**Extracted records**.
----------------------------------------
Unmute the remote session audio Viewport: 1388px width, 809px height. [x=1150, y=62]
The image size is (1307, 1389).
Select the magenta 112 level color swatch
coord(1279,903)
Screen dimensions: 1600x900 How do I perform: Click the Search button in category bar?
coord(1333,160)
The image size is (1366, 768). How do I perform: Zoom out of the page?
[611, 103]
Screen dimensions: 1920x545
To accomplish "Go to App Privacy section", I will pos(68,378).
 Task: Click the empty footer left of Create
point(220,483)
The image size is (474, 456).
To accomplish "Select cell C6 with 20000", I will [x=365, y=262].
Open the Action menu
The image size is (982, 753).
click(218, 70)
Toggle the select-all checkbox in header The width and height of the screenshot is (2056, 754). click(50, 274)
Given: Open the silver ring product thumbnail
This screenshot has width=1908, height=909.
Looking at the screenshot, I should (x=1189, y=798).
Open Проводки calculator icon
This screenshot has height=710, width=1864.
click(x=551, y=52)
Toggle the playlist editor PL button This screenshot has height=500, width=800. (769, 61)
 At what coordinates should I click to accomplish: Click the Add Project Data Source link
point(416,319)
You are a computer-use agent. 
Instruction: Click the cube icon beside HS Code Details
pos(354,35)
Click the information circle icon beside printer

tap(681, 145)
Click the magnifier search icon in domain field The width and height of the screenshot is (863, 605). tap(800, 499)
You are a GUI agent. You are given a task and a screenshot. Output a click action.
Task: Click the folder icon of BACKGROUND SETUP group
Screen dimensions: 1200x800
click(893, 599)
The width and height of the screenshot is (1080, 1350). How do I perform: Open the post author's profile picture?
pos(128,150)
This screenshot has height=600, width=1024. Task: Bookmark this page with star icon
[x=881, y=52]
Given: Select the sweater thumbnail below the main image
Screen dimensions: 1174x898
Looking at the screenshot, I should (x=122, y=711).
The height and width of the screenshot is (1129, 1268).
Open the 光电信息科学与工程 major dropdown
----------------------------------------
**Your objective**. Set down every record above exactly as written.

**Reply to the task**.
Unmute the remote session audio Viewport: 1388px width, 809px height. [x=1150, y=62]
The image size is (1307, 1389).
Select the magenta 112 level color swatch
coord(1279,903)
Screen dimensions: 1600x900 How do I perform: Click the Search button in category bar?
coord(1333,160)
The image size is (1366, 768). How do I perform: Zoom out of the page?
[611, 103]
Screen dimensions: 1920x545
To accomplish "Go to App Privacy section", I will pos(68,378).
 Task: Click the empty footer left of Create
point(220,483)
The image size is (474, 456).
To accomplish "Select cell C6 with 20000", I will [x=365, y=262].
Open the Action menu
The image size is (982, 753).
click(218, 70)
Toggle the select-all checkbox in header The width and height of the screenshot is (2056, 754). click(50, 274)
Given: Open the silver ring product thumbnail
This screenshot has width=1908, height=909.
Looking at the screenshot, I should (x=1189, y=798).
Open Проводки calculator icon
This screenshot has height=710, width=1864.
click(x=551, y=52)
Toggle the playlist editor PL button This screenshot has height=500, width=800. (769, 61)
 At what coordinates should I click to accomplish: Click the Add Project Data Source link
point(416,319)
You are a computer-use agent. 
Instruction: Click the cube icon beside HS Code Details
pos(354,35)
Click the information circle icon beside printer

tap(681, 145)
Click the magnifier search icon in domain field The width and height of the screenshot is (863, 605). tap(800, 499)
You are a GUI agent. You are given a task and a screenshot. Output a click action.
Task: Click the folder icon of BACKGROUND SETUP group
Screen dimensions: 1200x800
click(893, 599)
The width and height of the screenshot is (1080, 1350). How do I perform: Open the post author's profile picture?
pos(128,150)
This screenshot has height=600, width=1024. Task: Bookmark this page with star icon
[x=881, y=52]
Given: Select the sweater thumbnail below the main image
Screen dimensions: 1174x898
Looking at the screenshot, I should (x=122, y=711).
The height and width of the screenshot is (1129, 1268).
Open the 光电信息科学与工程 major dropdown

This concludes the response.